Как только послание было составлено, Екатерина запечатала его и отдала Марии. Но когда Мария открыла дверь, за ней обнаружился один из церемониймейстеров королевы, пригнувшийся к замочной скважине. Мужчина стыдливо отпрянул от двери и направился к лестнице, но было поздно. Они все его заметили. Шапуи бросился за ним и вернул соглядатая в покои королевы.
– Что вы делали у моей двери? – спросила его Екатерина. – Подслушивали?
Мужчина смотрел на нее исподлобья.
– Отвечайте ее высочеству! – прикрикнул на него Шапуи.

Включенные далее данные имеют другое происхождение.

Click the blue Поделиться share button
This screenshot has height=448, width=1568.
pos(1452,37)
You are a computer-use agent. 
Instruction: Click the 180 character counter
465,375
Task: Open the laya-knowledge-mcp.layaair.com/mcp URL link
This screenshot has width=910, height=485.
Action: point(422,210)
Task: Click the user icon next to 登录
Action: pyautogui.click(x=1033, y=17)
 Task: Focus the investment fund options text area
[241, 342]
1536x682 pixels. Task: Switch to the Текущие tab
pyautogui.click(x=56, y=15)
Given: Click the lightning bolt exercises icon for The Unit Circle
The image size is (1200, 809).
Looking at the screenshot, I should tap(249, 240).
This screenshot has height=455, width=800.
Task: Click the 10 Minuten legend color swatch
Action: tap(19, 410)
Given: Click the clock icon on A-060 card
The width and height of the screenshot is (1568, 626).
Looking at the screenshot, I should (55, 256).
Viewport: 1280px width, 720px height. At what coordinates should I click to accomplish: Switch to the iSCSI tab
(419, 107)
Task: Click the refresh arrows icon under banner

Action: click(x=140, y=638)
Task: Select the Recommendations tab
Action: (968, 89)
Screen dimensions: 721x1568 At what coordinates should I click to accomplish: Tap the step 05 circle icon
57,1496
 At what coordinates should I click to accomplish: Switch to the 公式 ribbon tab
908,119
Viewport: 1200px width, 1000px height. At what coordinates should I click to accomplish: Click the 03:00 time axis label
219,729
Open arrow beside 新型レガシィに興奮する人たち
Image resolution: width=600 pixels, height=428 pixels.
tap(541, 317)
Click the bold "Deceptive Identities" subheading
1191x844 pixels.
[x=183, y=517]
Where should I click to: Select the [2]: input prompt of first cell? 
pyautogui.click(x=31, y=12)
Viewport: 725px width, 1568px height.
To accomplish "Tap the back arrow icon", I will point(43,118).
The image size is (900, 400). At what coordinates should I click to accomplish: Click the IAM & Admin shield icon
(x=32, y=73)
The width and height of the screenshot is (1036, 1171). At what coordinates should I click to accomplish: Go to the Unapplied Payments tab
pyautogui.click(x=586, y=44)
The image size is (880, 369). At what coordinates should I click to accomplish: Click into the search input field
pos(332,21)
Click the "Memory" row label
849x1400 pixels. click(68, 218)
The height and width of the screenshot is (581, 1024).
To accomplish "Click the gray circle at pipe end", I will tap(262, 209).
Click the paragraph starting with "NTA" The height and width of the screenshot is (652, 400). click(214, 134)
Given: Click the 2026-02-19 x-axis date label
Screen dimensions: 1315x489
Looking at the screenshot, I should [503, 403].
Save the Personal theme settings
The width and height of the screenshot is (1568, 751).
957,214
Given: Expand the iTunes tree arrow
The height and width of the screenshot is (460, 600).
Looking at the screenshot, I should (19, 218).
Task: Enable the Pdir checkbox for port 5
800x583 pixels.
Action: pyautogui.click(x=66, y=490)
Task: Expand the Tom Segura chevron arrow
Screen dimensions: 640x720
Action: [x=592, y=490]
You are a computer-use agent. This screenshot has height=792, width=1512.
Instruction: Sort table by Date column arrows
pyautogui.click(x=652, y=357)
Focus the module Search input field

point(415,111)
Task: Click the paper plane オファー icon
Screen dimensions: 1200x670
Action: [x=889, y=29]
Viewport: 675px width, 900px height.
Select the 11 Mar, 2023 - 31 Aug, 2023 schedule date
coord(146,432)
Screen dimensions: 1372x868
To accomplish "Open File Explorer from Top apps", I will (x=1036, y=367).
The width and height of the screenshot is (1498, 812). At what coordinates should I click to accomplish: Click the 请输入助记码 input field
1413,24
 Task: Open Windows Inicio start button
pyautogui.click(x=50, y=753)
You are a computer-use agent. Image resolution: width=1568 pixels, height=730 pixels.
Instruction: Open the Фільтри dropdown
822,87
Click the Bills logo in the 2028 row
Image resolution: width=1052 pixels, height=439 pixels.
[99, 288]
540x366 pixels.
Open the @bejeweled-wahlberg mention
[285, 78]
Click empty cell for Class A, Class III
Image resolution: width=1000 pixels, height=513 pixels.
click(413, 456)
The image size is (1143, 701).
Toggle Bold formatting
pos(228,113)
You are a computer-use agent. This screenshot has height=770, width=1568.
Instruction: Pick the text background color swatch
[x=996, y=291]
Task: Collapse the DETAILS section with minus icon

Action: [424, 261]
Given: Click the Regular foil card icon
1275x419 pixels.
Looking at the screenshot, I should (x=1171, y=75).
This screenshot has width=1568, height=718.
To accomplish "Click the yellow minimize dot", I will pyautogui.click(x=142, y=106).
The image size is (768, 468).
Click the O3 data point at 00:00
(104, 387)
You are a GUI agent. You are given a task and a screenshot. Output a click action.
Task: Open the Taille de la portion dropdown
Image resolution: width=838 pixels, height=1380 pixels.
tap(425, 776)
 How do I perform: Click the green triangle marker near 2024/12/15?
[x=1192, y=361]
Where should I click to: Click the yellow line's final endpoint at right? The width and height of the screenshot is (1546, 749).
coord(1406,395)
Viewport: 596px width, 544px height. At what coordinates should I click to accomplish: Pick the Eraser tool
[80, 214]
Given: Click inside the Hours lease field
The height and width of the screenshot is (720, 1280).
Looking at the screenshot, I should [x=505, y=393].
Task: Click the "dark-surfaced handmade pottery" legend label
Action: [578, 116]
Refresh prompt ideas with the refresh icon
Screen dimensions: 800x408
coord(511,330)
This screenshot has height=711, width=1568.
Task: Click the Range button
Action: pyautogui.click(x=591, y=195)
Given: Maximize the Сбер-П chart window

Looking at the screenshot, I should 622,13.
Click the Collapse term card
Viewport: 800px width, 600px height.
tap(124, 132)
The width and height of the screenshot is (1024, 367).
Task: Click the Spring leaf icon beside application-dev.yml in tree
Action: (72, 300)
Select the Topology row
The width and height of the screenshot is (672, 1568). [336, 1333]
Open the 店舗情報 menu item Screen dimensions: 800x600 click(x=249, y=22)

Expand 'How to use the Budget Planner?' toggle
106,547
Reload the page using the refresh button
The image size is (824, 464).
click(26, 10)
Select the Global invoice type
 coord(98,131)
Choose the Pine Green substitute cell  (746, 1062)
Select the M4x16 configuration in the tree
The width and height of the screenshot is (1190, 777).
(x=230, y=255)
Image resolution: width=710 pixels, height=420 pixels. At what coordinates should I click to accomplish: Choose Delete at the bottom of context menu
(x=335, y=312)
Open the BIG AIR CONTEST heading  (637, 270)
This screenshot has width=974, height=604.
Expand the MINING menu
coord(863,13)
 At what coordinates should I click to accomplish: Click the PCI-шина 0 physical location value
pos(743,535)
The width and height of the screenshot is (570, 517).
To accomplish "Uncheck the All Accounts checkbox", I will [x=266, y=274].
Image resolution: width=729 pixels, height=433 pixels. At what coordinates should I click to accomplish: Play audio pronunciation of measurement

– Я не подслушивал, ваша милость. Я потерял пуговицу и искал ее.
– Нашли? – спросила Екатерина.
– Нет, ваша милость.
– Пойдите посмотрите, Мария.
Та ушла и вскоре вернулась:
– Там нет никакой пуговицы.
– Должно быть, я потерял ее где-то в другом месте, – сказал церемониймейстер.
– Покажите нам, откуда она отвалилась? – потребовал Шапуи. – С дублета или с рукава?
Церемониймейстер вытянул руку. На манжете рубашки не было пуговицы. Екатерина подозревала, что он оторвал ее, пока они ждали Марию. Она не поверила его объяснениям, и Шапуи явно тоже. Но делать было нечего.
– Можете идти, – сказала Екатерина, – и постарайтесь больше не болтаться у моих дверей.